Public debt is nothing new, and the US government has spent more than it received in taxes for most of the last half century. Despite our economic cycles, we remain the largest, wealthy economy, with reasonable long-term growth, and the most dominant currency in world history. Obviously, a rich nation can go into debt for a long time without significant consequences.
A nation like ours can also finance big negative shocks, like a world war or a global pandemic. We have been successful in repaying these sums over long periods of time, funded by sufficient economic growth to ensure that our tax revenues exceed expenditures. However, we can also be in debt for decades if what we buy is a boost to long-term economic growth.
The composition of the debt is very important. Spending that makes us more productive through better public capital or a more educated workforce often pays for itself through increased GDP which is then taxed. Yet much of government spending does not and is not designed to stimulate the economy. Social security, military pensions and much of the direct income support of the poor are programs that are not amortized by new tax revenues or savings elsewhere.
Honestly, I think there is little disagreement among Americans on these types of programs, or at least the spending portion. While we may disagree on the details of how these programs are administered and who receives the payments, what we are most opposed to is how we pay them.
A small minority in Congress thinks this is a moot point as they cling to what’s called Modern Monetary Theory (MMT). The basic idea behind MMT is that deficits don’t really matter until they become inflationary. The role of taxes is only to control inflation. To most people, this seems implausible, as it does to the vast majority of economists.
Today’s economic conditions provide a good experience of thinking about the reasonableness of MMT. We are in a period of higher prices for everything from food and gas to used cars. Suppose the price increases we see due to supply chain disruptions turn into real inflation early next year. Imagine that consumer prices go up 4.0 or 6.0% at the start of summer. For MMT supporters, the way to fix this is to increase taxes on consumers. And this is where the thought experiment gets interesting: Imagine the current vote in Congress to raise taxes if gasoline costs $ 4.50 a gallon.
You can take a reading break long enough to stop laughing. It must be said that modern monetary theory is a “Hee Haw” skit disguised as sound economic policy, and this is where our problem with talking about deficits lies. The Build it Back Better (BBB) bill has many parts, some of which will appeal to many Americans. However, the tax increases that come with it won’t come close to paying the price. If so, the Congressional Budget Office would have been asked to do a full analysis months ago.
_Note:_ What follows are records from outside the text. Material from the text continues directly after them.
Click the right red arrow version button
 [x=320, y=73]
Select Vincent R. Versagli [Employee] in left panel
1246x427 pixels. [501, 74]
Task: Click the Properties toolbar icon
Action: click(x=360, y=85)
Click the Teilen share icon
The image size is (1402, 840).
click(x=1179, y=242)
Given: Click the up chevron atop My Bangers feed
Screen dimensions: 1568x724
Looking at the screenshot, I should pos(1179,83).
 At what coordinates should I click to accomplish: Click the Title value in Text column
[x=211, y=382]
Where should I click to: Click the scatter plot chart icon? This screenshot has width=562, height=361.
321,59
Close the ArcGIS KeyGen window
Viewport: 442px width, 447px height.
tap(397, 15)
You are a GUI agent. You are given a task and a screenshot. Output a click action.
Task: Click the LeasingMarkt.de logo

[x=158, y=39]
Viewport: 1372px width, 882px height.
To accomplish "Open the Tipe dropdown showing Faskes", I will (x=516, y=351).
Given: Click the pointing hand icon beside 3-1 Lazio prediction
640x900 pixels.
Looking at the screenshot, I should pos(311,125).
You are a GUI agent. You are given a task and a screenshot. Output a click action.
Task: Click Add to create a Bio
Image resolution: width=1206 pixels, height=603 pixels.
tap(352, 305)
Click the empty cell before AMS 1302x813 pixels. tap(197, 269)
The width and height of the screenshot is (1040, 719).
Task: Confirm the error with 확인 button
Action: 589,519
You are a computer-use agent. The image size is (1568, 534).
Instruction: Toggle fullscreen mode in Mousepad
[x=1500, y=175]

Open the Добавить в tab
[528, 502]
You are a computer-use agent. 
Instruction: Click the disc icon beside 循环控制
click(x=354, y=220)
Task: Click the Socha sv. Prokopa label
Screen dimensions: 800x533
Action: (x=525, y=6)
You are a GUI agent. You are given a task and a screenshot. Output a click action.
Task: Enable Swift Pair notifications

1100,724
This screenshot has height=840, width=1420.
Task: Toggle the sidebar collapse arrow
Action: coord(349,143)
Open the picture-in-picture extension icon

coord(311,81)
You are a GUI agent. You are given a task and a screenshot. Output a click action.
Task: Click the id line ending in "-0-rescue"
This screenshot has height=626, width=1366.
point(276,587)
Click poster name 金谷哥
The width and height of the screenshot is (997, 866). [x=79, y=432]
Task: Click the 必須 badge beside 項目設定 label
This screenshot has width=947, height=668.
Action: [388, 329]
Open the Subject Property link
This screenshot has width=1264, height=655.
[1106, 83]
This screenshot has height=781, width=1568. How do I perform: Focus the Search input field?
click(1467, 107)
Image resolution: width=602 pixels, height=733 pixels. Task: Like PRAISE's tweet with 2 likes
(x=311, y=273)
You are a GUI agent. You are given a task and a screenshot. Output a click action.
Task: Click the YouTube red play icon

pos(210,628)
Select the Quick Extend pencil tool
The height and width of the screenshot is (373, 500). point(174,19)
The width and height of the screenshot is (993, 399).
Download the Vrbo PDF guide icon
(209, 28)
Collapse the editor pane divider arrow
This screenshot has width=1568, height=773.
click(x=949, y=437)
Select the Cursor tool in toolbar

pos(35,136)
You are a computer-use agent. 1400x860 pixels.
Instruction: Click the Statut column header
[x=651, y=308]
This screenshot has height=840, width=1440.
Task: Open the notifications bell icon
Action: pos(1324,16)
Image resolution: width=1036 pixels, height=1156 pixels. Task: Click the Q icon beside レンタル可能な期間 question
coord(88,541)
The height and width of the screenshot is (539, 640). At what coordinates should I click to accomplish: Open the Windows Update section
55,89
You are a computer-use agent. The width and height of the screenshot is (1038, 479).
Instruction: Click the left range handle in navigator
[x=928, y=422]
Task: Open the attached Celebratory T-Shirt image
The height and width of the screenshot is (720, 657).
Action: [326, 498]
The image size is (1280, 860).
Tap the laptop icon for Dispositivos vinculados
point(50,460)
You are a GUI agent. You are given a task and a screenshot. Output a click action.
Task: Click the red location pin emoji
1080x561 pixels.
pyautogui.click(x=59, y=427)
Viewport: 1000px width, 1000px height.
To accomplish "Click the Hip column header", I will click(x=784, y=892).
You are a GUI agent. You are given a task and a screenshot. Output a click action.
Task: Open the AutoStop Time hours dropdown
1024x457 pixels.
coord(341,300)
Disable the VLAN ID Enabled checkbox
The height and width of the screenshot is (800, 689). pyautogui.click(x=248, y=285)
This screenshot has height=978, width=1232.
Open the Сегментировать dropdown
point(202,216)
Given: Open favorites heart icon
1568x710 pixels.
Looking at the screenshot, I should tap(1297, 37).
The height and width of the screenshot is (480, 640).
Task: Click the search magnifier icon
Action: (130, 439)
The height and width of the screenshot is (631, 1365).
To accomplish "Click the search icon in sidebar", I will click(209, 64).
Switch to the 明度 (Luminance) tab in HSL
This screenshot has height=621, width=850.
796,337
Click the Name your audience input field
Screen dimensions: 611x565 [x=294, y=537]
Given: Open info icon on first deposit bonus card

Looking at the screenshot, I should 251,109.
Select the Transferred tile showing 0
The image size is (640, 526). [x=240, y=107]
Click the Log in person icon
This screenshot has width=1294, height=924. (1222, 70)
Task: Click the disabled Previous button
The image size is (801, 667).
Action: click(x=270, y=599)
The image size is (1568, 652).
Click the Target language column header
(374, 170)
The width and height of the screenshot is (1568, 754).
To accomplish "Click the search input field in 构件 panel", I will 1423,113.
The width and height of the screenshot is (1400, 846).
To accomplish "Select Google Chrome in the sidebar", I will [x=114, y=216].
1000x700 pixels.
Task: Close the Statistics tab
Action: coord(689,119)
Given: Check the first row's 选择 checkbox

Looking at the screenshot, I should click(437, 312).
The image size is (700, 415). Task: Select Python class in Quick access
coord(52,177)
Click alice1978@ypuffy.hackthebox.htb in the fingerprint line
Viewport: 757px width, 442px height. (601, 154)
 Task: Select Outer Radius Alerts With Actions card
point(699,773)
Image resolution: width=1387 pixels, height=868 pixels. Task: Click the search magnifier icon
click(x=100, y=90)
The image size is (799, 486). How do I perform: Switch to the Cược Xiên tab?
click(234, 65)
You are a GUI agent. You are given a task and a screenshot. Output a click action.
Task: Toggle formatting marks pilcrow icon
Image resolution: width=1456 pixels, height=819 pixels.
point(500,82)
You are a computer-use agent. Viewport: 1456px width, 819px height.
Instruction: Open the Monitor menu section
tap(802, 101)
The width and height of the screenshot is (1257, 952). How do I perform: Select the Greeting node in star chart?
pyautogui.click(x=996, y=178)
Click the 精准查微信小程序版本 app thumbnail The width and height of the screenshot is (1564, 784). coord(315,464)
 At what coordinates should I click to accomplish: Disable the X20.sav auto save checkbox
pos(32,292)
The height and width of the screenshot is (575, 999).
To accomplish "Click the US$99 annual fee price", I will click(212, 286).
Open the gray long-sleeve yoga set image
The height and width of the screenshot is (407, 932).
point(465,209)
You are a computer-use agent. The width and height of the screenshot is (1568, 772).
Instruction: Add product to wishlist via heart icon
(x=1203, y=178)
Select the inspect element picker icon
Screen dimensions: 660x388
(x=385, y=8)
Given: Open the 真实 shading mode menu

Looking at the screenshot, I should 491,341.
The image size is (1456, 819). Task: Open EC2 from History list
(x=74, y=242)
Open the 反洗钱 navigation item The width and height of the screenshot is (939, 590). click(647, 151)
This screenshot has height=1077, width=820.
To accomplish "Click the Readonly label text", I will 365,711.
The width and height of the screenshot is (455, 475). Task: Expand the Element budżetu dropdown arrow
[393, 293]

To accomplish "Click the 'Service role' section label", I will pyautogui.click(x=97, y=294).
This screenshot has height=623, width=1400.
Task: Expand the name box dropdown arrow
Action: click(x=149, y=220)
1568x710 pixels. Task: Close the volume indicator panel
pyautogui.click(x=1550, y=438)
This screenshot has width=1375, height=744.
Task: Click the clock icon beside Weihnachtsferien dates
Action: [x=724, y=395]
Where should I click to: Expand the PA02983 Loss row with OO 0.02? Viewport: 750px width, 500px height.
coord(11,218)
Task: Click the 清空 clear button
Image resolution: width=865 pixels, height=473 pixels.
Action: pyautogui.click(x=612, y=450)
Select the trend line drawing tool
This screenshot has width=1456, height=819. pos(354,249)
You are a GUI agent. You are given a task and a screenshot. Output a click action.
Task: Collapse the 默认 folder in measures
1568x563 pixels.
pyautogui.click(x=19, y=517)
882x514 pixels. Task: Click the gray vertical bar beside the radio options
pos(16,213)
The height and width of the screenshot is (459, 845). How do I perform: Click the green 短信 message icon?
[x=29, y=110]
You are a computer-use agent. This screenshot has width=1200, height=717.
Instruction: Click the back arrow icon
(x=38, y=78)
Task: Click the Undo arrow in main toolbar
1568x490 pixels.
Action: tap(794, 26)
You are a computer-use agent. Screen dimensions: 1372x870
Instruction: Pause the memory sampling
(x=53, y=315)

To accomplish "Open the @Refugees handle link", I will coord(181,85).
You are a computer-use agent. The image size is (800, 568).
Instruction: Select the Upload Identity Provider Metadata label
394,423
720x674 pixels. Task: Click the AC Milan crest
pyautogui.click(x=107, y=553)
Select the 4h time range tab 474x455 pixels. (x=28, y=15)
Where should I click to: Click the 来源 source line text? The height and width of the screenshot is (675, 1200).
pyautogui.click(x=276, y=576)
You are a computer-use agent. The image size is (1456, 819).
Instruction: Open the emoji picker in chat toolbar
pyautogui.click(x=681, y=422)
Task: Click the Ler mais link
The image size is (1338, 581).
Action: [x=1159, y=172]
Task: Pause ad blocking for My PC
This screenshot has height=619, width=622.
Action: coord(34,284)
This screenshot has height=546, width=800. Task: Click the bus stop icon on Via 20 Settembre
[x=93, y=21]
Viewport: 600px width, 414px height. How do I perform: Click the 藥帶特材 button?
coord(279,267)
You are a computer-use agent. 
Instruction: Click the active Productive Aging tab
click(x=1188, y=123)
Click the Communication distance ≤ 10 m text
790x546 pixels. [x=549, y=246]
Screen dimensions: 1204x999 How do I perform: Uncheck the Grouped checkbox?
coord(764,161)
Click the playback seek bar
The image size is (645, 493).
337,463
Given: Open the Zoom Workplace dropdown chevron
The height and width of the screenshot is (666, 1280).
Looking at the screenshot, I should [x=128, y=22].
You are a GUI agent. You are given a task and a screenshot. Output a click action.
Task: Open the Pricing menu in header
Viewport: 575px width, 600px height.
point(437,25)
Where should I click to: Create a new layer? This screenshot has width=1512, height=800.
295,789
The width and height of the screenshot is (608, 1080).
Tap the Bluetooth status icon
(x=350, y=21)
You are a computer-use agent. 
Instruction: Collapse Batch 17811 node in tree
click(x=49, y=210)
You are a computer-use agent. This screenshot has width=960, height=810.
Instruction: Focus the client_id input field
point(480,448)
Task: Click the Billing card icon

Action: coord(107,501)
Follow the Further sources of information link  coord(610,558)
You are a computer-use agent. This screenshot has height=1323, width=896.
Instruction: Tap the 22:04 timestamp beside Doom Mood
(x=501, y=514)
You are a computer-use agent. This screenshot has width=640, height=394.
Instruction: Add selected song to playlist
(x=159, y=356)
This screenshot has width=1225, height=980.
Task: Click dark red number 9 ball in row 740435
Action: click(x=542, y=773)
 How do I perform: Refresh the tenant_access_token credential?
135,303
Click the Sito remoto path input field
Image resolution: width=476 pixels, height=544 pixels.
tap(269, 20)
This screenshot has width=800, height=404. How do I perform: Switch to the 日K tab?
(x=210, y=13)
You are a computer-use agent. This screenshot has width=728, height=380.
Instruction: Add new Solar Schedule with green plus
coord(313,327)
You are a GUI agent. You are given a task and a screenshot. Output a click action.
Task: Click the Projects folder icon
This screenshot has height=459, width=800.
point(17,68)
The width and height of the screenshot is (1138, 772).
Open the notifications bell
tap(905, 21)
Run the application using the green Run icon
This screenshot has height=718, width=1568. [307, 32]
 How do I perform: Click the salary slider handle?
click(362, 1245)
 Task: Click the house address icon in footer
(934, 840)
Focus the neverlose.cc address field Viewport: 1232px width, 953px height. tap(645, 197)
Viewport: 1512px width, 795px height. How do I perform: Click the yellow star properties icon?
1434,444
The difficult fact is that we cannot tax billionaires or millionaires enough to foot this bill. To pay the BBB, we’ll need a global tax shake-up. The BBB brings the United States much closer to the Scandinavian countries in terms of social spending. To be clear, this is not socialism; Finland, Norway, Sweden and Denmark are not socialist nations. Yet I think few Americans want this type of government. I’m old fashioned and think the best way to prevent something unpopular is to just tell the truth about it.
In order to pay for the BBB’s significant social spending, the United States will need much heavier, Scandinavian-style taxes. These cannot be levied only on the very rich, whether in income or wealth taxes. We could tax all billionaires 100% and not pay the first year of the BBB. In fact, the big difference between the United States and countries like Sweden and Norway is not how we tax the rich, but how we tax the middle class and the poor.
Right now the United States has a very progressive federal tax. About half of families do not pay income tax. They pay payroll taxes for Social Security and Medicare, as well as state and local taxes, but this generates far too little revenue to pay for the BBB’s big social programs. And, because people can choose not to work or to lobby for a myriad of loopholes, we are nearing the maximum share of income we can collect through income tax.
In order to pay the BBB, the United States will have to institute broad value added taxes or VAT. This is basically the national sales tax that is levied on every trade-in, including business-to-business sales. Readers who support the BBB, be aware that the rate of value added tax in these four Scandinavian countries is currently 24 or 25%. To catch up with the Scandinavian countries, the average American middle-class family tax rate will need to increase by a third or more. This truth should help frame any future discussion of federal spending.
Michael J. Hicks, PhD, is director of the Center for Business and Economic Research and George and Frances Ball, distinguished professor of economics at Miller College of Business at Ball State University. Hicks received a doctorate and a master’s degree in economics from the University of Tennessee and a bachelor’s degree in economics from the Virginia Military Institute. He is the author of two books and over 60 scientific works focusing on national and local public policies, including tax and spending policy and the impact of Wal-Mart on local economies.